▶ _Exercise goal_
Where the line containing "Given: Minimize the EURUSD,Daily chart window" appears in the records below, begin there and write out each line exactly until the last one, and nothing more.

▶ _Dataset entries_

--- START ---

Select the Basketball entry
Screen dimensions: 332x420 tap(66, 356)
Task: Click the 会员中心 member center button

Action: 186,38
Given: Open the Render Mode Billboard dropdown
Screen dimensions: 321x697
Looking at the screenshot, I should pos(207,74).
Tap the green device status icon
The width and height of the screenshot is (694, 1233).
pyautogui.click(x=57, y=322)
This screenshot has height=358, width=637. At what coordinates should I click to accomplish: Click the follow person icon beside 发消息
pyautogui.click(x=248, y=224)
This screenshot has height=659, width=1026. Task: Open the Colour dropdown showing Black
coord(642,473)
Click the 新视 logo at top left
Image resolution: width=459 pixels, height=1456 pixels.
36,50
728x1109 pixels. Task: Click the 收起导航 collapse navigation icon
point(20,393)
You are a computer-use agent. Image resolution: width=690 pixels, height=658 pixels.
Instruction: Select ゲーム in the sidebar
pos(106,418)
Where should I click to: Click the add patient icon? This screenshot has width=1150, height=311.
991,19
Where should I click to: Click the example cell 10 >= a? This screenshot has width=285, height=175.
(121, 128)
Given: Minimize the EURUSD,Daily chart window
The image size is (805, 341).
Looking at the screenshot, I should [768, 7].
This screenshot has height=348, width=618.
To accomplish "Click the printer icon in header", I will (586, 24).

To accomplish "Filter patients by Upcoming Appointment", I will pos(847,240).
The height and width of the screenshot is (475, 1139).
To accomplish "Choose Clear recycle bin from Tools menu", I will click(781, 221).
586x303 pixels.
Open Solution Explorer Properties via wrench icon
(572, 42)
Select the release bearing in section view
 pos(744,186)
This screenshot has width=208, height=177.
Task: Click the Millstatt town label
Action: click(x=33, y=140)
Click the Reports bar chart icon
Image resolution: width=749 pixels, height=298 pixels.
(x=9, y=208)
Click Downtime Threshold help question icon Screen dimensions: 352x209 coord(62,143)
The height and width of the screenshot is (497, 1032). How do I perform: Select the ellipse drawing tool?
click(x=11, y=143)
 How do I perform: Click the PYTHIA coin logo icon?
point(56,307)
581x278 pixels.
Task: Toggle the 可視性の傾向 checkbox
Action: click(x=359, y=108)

--- END ---

▶ _Response to the exercise_
Given: Minimize the EURUSD,Daily chart window
The image size is (805, 341).
Looking at the screenshot, I should [768, 7].
This screenshot has height=348, width=618.
To accomplish "Click the printer icon in header", I will (586, 24).

To accomplish "Filter patients by Upcoming Appointment", I will pos(847,240).
The height and width of the screenshot is (475, 1139).
To accomplish "Choose Clear recycle bin from Tools menu", I will click(781, 221).
586x303 pixels.
Open Solution Explorer Properties via wrench icon
(572, 42)
Select the release bearing in section view
 pos(744,186)
This screenshot has width=208, height=177.
Task: Click the Millstatt town label
Action: click(x=33, y=140)
Click the Reports bar chart icon
Image resolution: width=749 pixels, height=298 pixels.
(x=9, y=208)
Click Downtime Threshold help question icon Screen dimensions: 352x209 coord(62,143)
The height and width of the screenshot is (497, 1032). How do I perform: Select the ellipse drawing tool?
click(x=11, y=143)
 How do I perform: Click the PYTHIA coin logo icon?
point(56,307)
581x278 pixels.
Task: Toggle the 可視性の傾向 checkbox
Action: click(x=359, y=108)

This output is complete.